Struck: We were told the COVID-19 vaccine is safe. It is.

What gives you the right to put us at risk? No really, tell me. 

On Jan. 25 President Joe Biden told Americans he believed the United States would be able to administer 150 million shots in 100 days, a bold plan he said would be possible in part, “with the grace of God.” 

Since the Biden Administration took over the vaccine distribution process on Jan. 20, the day of his inauguration, more than 50 million doses of the vaccine have been administered, most recently at a rate of more than 1.7 million vaccinations per day. 

Our current president, unlike the former, has never claimed the coronavirus is “going to disappear.” Instead, in his first days in office President Biden enacted emergency powers to compel companies and manufacturers to prioritize certain orders over others, through a process known as the Defense Production Act.

This is not new. In fact, former President Trump and the previous administration invoked the Defense Production Act 18 times in response to the coronavirus outbreak. But the Biden administration expanded the act to better meet the needs of our country, our population and our healthcare providers who so desperately need help in their fight against the coronavirus.

What the task asks ▸
Please copy out the COVID-19 vaccine piece above in full, word for word.

Extracted entries ▸
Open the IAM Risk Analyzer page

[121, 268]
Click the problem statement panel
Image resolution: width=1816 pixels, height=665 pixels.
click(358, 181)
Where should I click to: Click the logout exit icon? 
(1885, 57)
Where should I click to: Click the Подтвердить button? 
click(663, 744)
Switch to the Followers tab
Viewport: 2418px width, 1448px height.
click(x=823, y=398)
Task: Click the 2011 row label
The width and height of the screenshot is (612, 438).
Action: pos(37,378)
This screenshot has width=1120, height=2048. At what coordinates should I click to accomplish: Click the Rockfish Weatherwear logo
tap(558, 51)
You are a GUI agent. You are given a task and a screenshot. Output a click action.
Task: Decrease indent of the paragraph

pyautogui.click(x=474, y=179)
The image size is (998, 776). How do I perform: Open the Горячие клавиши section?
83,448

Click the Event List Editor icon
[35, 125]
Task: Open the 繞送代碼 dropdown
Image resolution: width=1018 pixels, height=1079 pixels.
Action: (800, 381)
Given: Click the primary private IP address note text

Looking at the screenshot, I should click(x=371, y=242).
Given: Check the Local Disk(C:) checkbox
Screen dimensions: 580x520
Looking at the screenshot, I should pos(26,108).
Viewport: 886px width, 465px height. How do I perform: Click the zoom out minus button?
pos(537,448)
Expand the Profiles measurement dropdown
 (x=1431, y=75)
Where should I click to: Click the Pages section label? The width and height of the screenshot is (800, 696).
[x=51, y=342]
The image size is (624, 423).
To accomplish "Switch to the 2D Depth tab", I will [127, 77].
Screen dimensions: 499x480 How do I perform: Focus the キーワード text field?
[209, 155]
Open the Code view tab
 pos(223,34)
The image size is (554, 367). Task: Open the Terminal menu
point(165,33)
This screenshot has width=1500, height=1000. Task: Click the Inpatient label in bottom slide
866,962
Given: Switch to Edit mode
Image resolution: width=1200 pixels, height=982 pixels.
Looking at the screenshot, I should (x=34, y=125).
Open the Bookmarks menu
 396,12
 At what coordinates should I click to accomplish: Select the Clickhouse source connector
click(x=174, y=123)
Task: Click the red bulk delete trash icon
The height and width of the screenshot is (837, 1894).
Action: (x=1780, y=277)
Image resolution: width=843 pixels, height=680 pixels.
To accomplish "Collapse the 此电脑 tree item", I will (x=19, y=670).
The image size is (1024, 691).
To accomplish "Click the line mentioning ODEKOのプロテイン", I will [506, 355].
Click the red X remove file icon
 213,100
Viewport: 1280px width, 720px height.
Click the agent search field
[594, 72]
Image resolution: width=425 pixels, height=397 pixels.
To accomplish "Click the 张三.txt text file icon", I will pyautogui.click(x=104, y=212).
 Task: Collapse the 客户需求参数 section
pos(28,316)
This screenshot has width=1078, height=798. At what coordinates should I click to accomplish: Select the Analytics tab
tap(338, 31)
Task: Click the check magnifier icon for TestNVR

Answer to this exercise ▸
Struck: We were told the COVID-19 vaccine is safe. It is.

What gives you the right to put us at risk? No really, tell me. 

On Jan. 25 President Joe Biden told Americans he believed the United States would be able to administer 150 million shots in 100 days, a bold plan he said would be possible in part, “with the grace of God.” 

Since the Biden Administration took over the vaccine distribution process on Jan. 20, the day of his inauguration, more than 50 million doses of the vaccine have been administered, most recently at a rate of more than 1.7 million vaccinations per day. 

Our current president, unlike the former, has never claimed the coronavirus is “going to disappear.” Instead, in his first days in office President Biden enacted emergency powers to compel companies and manufacturers to prioritize certain orders over others, through a process known as the Defense Production Act.

This is not new. In fact, former President Trump and the previous administration invoked the Defense Production Act 18 times in response to the coronavirus outbreak. But the Biden administration expanded the act to better meet the needs of our country, our population and our healthcare providers who so desperately need help in their fight against the coronavirus.